Two Poems from REACHING THE SHORE OF THE SEA OF FERTILITY by Anna Laura Reeve

The book cover for Anna Laura Reeve's poetry collection "Reaching the Shore of the Sea of Fertility." The title is all capitalized, in thin black lettering. Below that it says "poems"  in pale grey capitals, then the author's name in bolded blue/lilac capitals. The background is cream and there is an image of two superimposed pictures, a tree covered hillside, with blue grass and foliage against a pale purple sky, and a translucent wood slat house with darkened doors and windows, its roof and chimney a ghost over the eerie sky.
Reaching the Shore of the Sea of Fertility by Anna Laura Reeve

Belle Point Press, 2023, 104 pp.

Notes on the Balds of Southern Appalachia

Shrubs encircle this mountaintop       like a monk’s tonsure.
I imagine this bald in 1820—      a herd of short-horned cows
driven up 4,600 feet by dogs and      farmhands on horseback.
At the summit, they folded knobbed      legs and didn’t stand
for an hour, shaking crickets from      wet flanks,
staring at the shadows beneath      Mount Mitchell
and stars emerging, twenty      at a time.

My friend says that horses      tear up the ground,
won’t move from a patch of      grass till they have torn out
the roots. Cows, he says,      take better care of sod.
Maybe this is why the balds      of our mountains light
on us with a sparrow’s weight:      occasionally,
we can appreciate a careful      animal.

Forest is reclaiming the      grassy balds of the mountains
to the west, a park managed      by federal order. Spring pumps
and smokehouses at Greenbriar      and Cades Cove dissolve
beneath leaf litter. Blueberry barrens      harbor beech saplings
on Andrew’s Bald, covering the hogpen      footprint, the
hunting cabin, overwriting pasture      and cropland,
starting the forest clock over      at zero.

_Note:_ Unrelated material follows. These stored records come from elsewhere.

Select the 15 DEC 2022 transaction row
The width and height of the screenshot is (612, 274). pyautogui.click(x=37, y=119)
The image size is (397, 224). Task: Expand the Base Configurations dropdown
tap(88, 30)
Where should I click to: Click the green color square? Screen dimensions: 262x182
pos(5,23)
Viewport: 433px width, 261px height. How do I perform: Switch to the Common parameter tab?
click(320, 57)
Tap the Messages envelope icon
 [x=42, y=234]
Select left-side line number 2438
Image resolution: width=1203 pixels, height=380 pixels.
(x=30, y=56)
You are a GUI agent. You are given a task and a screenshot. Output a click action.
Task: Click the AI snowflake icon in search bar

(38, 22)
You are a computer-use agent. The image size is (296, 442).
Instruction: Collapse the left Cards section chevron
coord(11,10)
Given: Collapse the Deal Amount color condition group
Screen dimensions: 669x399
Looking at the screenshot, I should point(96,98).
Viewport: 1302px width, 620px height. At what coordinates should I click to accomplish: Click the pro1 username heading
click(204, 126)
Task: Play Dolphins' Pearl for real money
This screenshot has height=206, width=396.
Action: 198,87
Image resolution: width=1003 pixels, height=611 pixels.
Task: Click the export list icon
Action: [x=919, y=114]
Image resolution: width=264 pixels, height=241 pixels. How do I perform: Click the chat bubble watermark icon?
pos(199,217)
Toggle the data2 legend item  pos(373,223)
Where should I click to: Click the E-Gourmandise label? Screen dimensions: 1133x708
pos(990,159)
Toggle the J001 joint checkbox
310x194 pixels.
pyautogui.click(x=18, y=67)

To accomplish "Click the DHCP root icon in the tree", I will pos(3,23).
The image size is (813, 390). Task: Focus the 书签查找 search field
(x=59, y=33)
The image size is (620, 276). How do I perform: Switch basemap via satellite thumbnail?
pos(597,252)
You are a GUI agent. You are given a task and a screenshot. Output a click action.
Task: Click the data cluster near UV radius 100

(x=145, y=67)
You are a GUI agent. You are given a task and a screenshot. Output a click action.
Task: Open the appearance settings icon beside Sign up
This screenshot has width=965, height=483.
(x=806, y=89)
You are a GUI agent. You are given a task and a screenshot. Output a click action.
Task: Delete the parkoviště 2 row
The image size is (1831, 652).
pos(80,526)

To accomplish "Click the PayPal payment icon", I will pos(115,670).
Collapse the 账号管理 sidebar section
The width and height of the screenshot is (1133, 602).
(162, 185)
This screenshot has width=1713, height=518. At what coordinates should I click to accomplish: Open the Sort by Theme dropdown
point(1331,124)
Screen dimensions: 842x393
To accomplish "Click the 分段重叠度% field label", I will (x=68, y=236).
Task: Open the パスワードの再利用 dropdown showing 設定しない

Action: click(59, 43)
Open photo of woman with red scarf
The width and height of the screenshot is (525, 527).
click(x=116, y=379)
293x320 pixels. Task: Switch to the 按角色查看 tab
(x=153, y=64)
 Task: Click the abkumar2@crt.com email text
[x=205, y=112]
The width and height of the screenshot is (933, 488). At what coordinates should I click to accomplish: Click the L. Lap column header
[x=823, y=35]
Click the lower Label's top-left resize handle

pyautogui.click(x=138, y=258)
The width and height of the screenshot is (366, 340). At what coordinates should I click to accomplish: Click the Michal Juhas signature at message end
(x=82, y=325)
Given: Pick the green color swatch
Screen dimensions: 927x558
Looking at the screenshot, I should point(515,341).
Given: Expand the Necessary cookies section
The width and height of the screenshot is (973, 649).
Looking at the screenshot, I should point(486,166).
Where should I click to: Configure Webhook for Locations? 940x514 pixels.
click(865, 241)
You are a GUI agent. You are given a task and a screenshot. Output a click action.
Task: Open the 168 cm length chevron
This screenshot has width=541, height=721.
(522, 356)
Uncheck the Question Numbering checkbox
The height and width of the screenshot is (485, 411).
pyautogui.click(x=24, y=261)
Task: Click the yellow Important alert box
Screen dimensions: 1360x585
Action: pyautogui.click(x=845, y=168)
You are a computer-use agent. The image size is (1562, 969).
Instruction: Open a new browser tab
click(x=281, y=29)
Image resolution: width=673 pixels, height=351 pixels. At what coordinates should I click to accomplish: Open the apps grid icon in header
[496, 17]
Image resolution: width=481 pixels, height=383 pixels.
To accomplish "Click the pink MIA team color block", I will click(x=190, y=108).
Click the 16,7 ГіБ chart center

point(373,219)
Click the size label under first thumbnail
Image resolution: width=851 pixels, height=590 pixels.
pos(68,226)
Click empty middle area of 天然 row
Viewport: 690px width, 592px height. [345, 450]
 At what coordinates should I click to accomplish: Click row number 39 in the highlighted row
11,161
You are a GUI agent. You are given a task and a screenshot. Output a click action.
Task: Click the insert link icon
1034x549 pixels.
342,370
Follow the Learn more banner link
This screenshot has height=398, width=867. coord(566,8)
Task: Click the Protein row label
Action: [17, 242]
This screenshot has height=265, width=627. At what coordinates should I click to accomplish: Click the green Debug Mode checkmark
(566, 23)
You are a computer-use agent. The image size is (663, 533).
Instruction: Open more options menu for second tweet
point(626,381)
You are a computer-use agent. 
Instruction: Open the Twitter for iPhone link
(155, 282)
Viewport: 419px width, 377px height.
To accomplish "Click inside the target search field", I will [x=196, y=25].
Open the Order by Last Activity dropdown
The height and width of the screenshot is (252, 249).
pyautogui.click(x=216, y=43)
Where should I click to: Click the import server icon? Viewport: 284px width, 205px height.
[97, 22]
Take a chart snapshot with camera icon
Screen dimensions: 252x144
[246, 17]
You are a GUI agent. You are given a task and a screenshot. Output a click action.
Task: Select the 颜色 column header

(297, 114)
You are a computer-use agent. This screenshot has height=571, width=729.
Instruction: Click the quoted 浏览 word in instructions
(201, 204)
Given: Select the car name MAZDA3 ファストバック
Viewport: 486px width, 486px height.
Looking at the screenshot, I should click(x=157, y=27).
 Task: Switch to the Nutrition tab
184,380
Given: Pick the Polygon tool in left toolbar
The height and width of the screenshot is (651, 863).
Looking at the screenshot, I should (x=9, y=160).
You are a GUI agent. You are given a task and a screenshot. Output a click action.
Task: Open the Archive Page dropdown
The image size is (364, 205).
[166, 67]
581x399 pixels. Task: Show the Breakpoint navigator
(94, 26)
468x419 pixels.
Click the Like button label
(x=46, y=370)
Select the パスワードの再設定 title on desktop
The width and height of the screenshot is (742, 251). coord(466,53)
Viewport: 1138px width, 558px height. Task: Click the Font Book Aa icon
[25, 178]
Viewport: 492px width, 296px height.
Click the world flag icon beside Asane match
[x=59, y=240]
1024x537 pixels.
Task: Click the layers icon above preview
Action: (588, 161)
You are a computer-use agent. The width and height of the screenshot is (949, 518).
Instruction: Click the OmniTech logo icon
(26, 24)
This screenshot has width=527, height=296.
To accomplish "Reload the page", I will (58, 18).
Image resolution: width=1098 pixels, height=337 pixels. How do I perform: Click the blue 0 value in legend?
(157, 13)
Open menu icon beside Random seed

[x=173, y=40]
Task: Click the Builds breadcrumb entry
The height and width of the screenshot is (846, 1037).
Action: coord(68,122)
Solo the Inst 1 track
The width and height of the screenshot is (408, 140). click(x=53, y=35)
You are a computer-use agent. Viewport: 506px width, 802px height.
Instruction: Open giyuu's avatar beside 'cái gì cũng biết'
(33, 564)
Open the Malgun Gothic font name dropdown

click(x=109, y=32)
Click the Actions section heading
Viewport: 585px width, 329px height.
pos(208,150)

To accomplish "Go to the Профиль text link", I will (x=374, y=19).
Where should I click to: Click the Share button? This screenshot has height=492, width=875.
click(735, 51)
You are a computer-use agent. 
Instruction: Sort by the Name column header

On Max Patch, in a Pisgah forest      held
by more lenient strictures, wild      snapdragons
survive each summer mowing      and multiply.
It’s September. Goldenrod      and ironweed
freckle the hilltop. Cricketsong      shimmers
at our knees, laps against the      rainfly all night.
The murmur of voices      loosens like smoke.


Entrapment

Reading poetry as a teenager, phrases
like “my daughter,” “my son,” or “as I fold laundry”
extinguished interest like the smell of shit. The firm thud
          of a diaper tossed in the trash
                    echoed.

               “Domestic tranquility” suffocated, like oil
          on seawater.

     Second oldest of seven, my only scar from childhood
is a two-inch stripe on my knee from changing
          baby siblings on the floor, legs a wide V
with baby between my knees.

One time out of hundreds
                    the pin cut forward too fast
                         through the tripled cotton gauze,
the shallow Z motion of the needle tip scoring a deep
               red line, blushing only a little, hardening quickly.
My friends’ scars were trophies of sport, scouting,
freedom. Secretly, I loved my domestic
                                   scar, because it meant I was needed
at home.
                              When I made a daughter and laid down
                    in the lucid dream of new motherhood,
all I had was my daughter
          and the slime trails and greasy stains
of domestic tranquility.

Something in my body said this again.
                              But I don’t want to die
          so I add this to my work,
leaning at the wall of windows in my forehead,

cutting the paint that seals them shut
with a razor.

✶✶✶✶

Anna Laura Reeve looks out of frame, her face melancholy, lit by setting sun. She has long, smooth light brown hair with short bangs, Behind her, a city at evening, with power poles out of focus.

Anna Laura Reeve is a poet living and gardening near the Tennessee Overhill region, traditional land of the Eastern Cherokee. Previous work of hers has appeared or is forthcoming in Beloit Poetry Journal, ROOM Magazine, Terrain.org, and others. She is the winner of the 2022 Adrienne Rich Award for Poetry, a finalist for the 2022 Ron Rash Award and the 2022 Heartwood Poetry Prize, and a two-time Pushcart nominee. Her debut poetry collection, Reaching the Shore of the Sea of Fertility, is available from Belle Point Press.